Фрау Гайст защищалась. Она не видела своей вины в его болезни. Именно болезни. Слово «болезнь» объясняло необъяснимую трансформацию в сожителе. Это явление она назвала «искривлением мировоззрения». Не желая видеть вины, она не могла признать в его новых взглядах правоты и согласованности. Схлестнувшись, они бились до конца, но когда холодным, выжженным до злой синевы острием аргументов он коснулся самого ее горла, она все же дала ему возможность самому спастись от эшафота.
— Тебе надо уехать. Одному. Если ты такой стал, разберись в себе. Разберись, нужна я тебе еще? Я не хочу мучаться без вины. Я не бомблю твой Джелалабад. А то, что правду по-своему вижу — так мы в Германии. Здесь муж и жена — не одна сатана. Тебя никто не обманывал перед приездом сюда.
— Ты права в этом, — в тон ей, передразнивая, ответил Логинов, — вы здесь все правы. Все и всегда. Самоуверенность маленькой правды обернулась огромной ложью. Огромной, сизой, как коровий язык. Всю правду одним махом и слизнули. Теперь правда махонькая стала, как зрачок чекиста. А вокруг — огромная ложь. Зеленая, красная, черная. Плутократия. Скоро тут фашист попрет, как гриб сырым августом. Потому что фашисты обещают правду. Коммунисты — справедливость, а фашисты — простую чистую правду, без буржуазной плутократии. Страшно, что и я уже ловлю себя на том, что простой правды хочу! В том-то и дело, что ты права: я вырождаюсь. Мельчаю вместе с правдой. Завидую Балашову. У него душа еще молодая. Но ведь и я тебе в обузу не просился, Ута. Я тебя предупреждал, когда ты меня сюда звала. Так что это ты езжай, ты думай. Если в таком мне нет нужды — я без обид один останусь.

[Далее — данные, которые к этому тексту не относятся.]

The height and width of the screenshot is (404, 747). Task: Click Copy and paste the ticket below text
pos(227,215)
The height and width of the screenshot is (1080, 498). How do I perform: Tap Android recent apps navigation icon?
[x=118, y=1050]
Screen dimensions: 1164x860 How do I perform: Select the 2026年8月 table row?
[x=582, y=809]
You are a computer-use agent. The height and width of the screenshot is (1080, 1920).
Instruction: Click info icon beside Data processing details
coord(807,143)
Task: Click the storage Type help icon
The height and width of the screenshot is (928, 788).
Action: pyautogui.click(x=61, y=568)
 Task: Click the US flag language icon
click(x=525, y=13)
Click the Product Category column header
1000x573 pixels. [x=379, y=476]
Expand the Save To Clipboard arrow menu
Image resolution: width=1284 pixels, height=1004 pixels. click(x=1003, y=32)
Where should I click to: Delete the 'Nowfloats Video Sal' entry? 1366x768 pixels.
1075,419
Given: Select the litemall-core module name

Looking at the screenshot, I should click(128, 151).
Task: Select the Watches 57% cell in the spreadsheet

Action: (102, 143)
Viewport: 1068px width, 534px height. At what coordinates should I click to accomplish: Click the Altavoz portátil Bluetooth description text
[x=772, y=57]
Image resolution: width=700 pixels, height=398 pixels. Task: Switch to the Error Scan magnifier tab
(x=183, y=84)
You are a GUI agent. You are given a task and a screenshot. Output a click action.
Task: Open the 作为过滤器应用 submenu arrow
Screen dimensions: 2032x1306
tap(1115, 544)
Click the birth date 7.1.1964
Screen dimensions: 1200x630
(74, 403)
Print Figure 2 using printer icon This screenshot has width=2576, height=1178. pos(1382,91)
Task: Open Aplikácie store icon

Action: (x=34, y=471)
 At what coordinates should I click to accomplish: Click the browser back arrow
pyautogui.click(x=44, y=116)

Так и сказал. Ута уехала на два дня раньше, чем собиралась, в Таллин, а он, раскаиваясь за выбранную форму, но с чувством правоты по сути, съехал с ее квартиры в дешевую гостиницу «Формула». И запил. Дурной, слабый, дешевый немецкий джин, но все же джин. Сухой, злой, почти как трезвый, Логинов достигал работы и такой же злой и прямоходящий покидал ее. Он берег там иссякающие силы, доводя трудозатраты до прожиточного профессионального минимума. А когда оказывался в прибежище, опять брался за джин. Он бы и мобильный телефон отключил, если бы не контрактное обязательство о круглосуточной достижимости.
В таком незавершенном гештальте его и подсек Миронов.
— Что значит технология?! У журналиста одна технология, быть первым! Я тебе даю проверенную сенсацию, а ты мне такую ерунду, — конечно, вспылил Андреич и сразу пожалел об этом. Знал ведь и он, что упрямящегося ишака нельзя вперед тянуть. Он решил зайти тоньше, через Балашова, но тот не подходил к телефону. А Маша огорошила полковника известием о поданном в ЗАГС заявлении и о бегстве жениха.
— Два дня в бегах, — рассмеялась Маша как можно беззаботней, но Андреича сложно было обмануть.
— Приглашаю в «Джон Булл». Срочно. У нас проблемы иного порядка, — выпалил в ответ он, и девушке полегчало. От сердца оттянуло горечь.